## [TASK GOAL]
Send back the entries below exactly as they appear.

Records drawn from a dataset
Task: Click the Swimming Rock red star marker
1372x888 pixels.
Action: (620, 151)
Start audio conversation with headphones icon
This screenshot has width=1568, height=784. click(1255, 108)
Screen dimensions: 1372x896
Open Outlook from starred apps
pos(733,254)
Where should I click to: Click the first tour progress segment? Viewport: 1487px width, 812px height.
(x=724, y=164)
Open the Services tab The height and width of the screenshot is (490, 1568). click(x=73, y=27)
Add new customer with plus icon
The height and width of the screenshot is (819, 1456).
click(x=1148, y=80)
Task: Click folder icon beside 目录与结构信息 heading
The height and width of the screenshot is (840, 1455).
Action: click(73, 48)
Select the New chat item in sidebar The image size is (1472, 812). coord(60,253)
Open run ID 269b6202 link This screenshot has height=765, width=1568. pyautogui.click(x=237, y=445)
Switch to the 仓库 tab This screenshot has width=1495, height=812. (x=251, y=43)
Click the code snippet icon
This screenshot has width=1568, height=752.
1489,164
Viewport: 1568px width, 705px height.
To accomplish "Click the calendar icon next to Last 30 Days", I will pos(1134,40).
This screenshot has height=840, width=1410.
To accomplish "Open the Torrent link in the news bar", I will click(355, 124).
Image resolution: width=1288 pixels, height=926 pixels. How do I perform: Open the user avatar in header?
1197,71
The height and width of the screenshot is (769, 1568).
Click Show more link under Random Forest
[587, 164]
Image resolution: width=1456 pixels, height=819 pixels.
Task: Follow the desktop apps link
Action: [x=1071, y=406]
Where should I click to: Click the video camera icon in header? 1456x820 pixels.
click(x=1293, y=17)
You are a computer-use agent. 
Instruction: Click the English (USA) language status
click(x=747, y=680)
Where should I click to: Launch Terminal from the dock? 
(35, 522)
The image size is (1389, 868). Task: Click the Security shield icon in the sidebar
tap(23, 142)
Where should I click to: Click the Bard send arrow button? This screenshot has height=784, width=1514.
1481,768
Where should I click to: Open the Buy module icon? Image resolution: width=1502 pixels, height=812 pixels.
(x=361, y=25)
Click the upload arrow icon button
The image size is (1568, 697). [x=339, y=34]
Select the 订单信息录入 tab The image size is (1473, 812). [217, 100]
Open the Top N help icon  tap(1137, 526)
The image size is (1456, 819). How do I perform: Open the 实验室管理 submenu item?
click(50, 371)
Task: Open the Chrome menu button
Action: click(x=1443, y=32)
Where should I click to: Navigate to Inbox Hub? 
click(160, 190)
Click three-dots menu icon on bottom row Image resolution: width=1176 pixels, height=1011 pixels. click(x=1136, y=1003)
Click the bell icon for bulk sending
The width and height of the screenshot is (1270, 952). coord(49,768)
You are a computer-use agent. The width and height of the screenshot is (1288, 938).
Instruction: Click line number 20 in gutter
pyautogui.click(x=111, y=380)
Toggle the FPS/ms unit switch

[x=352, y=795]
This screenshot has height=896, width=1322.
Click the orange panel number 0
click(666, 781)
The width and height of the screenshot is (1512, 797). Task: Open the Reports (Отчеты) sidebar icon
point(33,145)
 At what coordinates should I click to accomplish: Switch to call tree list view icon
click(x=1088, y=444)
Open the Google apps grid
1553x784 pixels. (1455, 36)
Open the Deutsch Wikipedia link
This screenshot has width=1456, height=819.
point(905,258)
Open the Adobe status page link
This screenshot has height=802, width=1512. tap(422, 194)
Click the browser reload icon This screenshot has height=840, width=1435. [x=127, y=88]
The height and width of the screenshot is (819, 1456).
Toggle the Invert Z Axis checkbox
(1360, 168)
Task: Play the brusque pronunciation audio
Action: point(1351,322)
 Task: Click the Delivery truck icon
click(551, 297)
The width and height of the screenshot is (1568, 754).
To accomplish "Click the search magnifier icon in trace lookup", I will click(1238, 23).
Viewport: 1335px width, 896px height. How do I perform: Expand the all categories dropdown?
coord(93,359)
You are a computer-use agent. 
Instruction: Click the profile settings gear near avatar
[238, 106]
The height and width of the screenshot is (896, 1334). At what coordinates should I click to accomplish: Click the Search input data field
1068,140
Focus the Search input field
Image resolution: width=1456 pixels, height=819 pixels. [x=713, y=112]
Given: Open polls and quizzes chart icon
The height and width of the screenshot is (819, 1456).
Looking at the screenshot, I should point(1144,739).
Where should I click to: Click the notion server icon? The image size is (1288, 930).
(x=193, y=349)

## [SOLUTION FOR THIS EXERCISE]
Task: Click the Swimming Rock red star marker
1372x888 pixels.
Action: (620, 151)
Start audio conversation with headphones icon
This screenshot has width=1568, height=784. click(1255, 108)
Screen dimensions: 1372x896
Open Outlook from starred apps
pos(733,254)
Where should I click to: Click the first tour progress segment? Viewport: 1487px width, 812px height.
(x=724, y=164)
Open the Services tab The height and width of the screenshot is (490, 1568). click(x=73, y=27)
Add new customer with plus icon
The height and width of the screenshot is (819, 1456).
click(x=1148, y=80)
Task: Click folder icon beside 目录与结构信息 heading
The height and width of the screenshot is (840, 1455).
Action: click(73, 48)
Select the New chat item in sidebar The image size is (1472, 812). coord(60,253)
Open run ID 269b6202 link This screenshot has height=765, width=1568. pyautogui.click(x=237, y=445)
Switch to the 仓库 tab This screenshot has width=1495, height=812. (x=251, y=43)
Click the code snippet icon
This screenshot has width=1568, height=752.
1489,164
Viewport: 1568px width, 705px height.
To accomplish "Click the calendar icon next to Last 30 Days", I will pos(1134,40).
This screenshot has height=840, width=1410.
To accomplish "Open the Torrent link in the news bar", I will click(355, 124).
Image resolution: width=1288 pixels, height=926 pixels. How do I perform: Open the user avatar in header?
1197,71
The height and width of the screenshot is (769, 1568).
Click Show more link under Random Forest
[587, 164]
Image resolution: width=1456 pixels, height=819 pixels.
Task: Follow the desktop apps link
Action: [x=1071, y=406]
Where should I click to: Click the video camera icon in header? 1456x820 pixels.
click(x=1293, y=17)
You are a computer-use agent. 
Instruction: Click the English (USA) language status
click(x=747, y=680)
Where should I click to: Launch Terminal from the dock? 
(35, 522)
The image size is (1389, 868). Task: Click the Security shield icon in the sidebar
tap(23, 142)
Where should I click to: Click the Bard send arrow button? This screenshot has height=784, width=1514.
1481,768
Where should I click to: Open the Buy module icon? Image resolution: width=1502 pixels, height=812 pixels.
(x=361, y=25)
Click the upload arrow icon button
The image size is (1568, 697). [x=339, y=34]
Select the 订单信息录入 tab The image size is (1473, 812). [217, 100]
Open the Top N help icon  tap(1137, 526)
The image size is (1456, 819). How do I perform: Open the 实验室管理 submenu item?
click(50, 371)
Task: Open the Chrome menu button
Action: click(x=1443, y=32)
Where should I click to: Navigate to Inbox Hub? 
click(160, 190)
Click three-dots menu icon on bottom row Image resolution: width=1176 pixels, height=1011 pixels. click(x=1136, y=1003)
Click the bell icon for bulk sending
The width and height of the screenshot is (1270, 952). coord(49,768)
You are a computer-use agent. The width and height of the screenshot is (1288, 938).
Instruction: Click line number 20 in gutter
pyautogui.click(x=111, y=380)
Toggle the FPS/ms unit switch

[x=352, y=795]
This screenshot has height=896, width=1322.
Click the orange panel number 0
click(666, 781)
The width and height of the screenshot is (1512, 797). Task: Open the Reports (Отчеты) sidebar icon
point(33,145)
 At what coordinates should I click to accomplish: Switch to call tree list view icon
click(x=1088, y=444)
Open the Google apps grid
1553x784 pixels. (1455, 36)
Open the Deutsch Wikipedia link
This screenshot has width=1456, height=819.
point(905,258)
Open the Adobe status page link
This screenshot has height=802, width=1512. tap(422, 194)
Click the browser reload icon This screenshot has height=840, width=1435. [x=127, y=88]
The height and width of the screenshot is (819, 1456).
Toggle the Invert Z Axis checkbox
(1360, 168)
Task: Play the brusque pronunciation audio
Action: point(1351,322)
 Task: Click the Delivery truck icon
click(551, 297)
The width and height of the screenshot is (1568, 754).
To accomplish "Click the search magnifier icon in trace lookup", I will click(1238, 23).
Viewport: 1335px width, 896px height. How do I perform: Expand the all categories dropdown?
coord(93,359)
You are a computer-use agent. 
Instruction: Click the profile settings gear near avatar
[238, 106]
The height and width of the screenshot is (896, 1334). At what coordinates should I click to accomplish: Click the Search input data field
1068,140
Focus the Search input field
Image resolution: width=1456 pixels, height=819 pixels. [x=713, y=112]
Given: Open polls and quizzes chart icon
The height and width of the screenshot is (819, 1456).
Looking at the screenshot, I should point(1144,739).
Where should I click to: Click the notion server icon? The image size is (1288, 930).
(x=193, y=349)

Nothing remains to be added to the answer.